Очнулся он ночью. Санитарка прикладывала ко лбу мокрый бинт. Она что-то говорила ему, но он не слышал — в голове стоял сплошной звон. Внизу неторопливо билась машина. Очевидно, пароход тащил буксир. Кто-то отогнал «юнкерсы». Головин закрыл глаза и снова забылся.

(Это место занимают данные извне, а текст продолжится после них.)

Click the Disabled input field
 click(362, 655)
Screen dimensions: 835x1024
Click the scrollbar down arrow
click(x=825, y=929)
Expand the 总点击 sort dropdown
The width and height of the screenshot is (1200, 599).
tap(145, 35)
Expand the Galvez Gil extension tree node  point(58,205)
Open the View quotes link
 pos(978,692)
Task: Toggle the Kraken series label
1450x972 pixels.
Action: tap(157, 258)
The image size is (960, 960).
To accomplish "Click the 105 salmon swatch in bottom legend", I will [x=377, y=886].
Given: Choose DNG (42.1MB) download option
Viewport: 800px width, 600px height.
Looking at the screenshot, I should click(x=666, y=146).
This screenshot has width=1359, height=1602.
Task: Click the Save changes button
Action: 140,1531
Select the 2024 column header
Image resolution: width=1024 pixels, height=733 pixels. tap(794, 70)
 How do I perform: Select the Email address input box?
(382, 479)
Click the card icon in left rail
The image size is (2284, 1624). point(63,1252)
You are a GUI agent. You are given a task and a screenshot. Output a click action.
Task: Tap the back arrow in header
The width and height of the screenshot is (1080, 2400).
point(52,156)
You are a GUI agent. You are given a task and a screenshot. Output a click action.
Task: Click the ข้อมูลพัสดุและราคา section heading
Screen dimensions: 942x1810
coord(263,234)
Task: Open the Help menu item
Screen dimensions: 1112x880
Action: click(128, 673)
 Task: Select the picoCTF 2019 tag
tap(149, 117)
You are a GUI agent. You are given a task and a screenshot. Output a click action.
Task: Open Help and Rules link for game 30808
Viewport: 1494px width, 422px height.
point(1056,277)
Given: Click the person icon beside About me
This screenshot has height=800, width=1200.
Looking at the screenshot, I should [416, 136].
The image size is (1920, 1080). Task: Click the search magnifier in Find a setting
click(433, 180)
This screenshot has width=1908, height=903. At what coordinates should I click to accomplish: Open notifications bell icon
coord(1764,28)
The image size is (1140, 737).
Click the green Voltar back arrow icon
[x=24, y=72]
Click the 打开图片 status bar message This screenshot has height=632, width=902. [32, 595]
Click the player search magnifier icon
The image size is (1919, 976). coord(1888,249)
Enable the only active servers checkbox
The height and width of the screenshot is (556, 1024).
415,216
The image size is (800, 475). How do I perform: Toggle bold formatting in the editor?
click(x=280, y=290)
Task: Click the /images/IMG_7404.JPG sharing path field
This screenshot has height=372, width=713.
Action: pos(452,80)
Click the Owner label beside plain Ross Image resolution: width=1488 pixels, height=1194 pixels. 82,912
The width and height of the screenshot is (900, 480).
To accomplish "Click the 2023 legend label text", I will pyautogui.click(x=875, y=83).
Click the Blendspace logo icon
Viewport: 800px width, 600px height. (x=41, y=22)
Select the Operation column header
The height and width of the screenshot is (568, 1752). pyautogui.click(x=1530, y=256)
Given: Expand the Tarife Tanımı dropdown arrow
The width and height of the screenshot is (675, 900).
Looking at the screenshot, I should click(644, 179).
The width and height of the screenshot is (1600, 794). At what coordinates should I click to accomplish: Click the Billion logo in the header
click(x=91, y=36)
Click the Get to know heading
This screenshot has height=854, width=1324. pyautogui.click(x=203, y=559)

Два раза он приходил в себя от боли. Сначала, когда его клали на носилки. Доски причала, сколоченные наспех, пружинили под ногами санитаров, при каждом шаге носилки дергались в их руках, причиняя боль. Потом, когда полуторка долго везла его куда-то по ухабистой дороге.
Наконец машина остановилась. По запаху паровозного дыма Головин определил, что его привезли на станцию. Он лежал в битком набитом зале ожидания целый день. Лишь ночью подогнали вагоны, погрузили раненых и куда-то повезли.
Головина сразу же положили на холодный, жестяной операционный стол. Сестра сунула маску. В нос ударил колючий и резкий запах хлороформа. «Считайте», — донеслось откуда-то издалека. По боли он угадывал, что осколок засел где-то в позвоночнике у центрального нерва. Если хирург ошибется, он либо умрет, либо сойдет с ума. Или его разобьет паралич, и он превратится в живую мумию…
Стал считать, вдыхая всей грудью хлороформ. Но от взвинченных нервов, от страха никак не мог заснуть, сбился со счета и начал снова. «Семнадцать, восемнадцать… девятнадцать». Почувствовал, что сестра сняла маску.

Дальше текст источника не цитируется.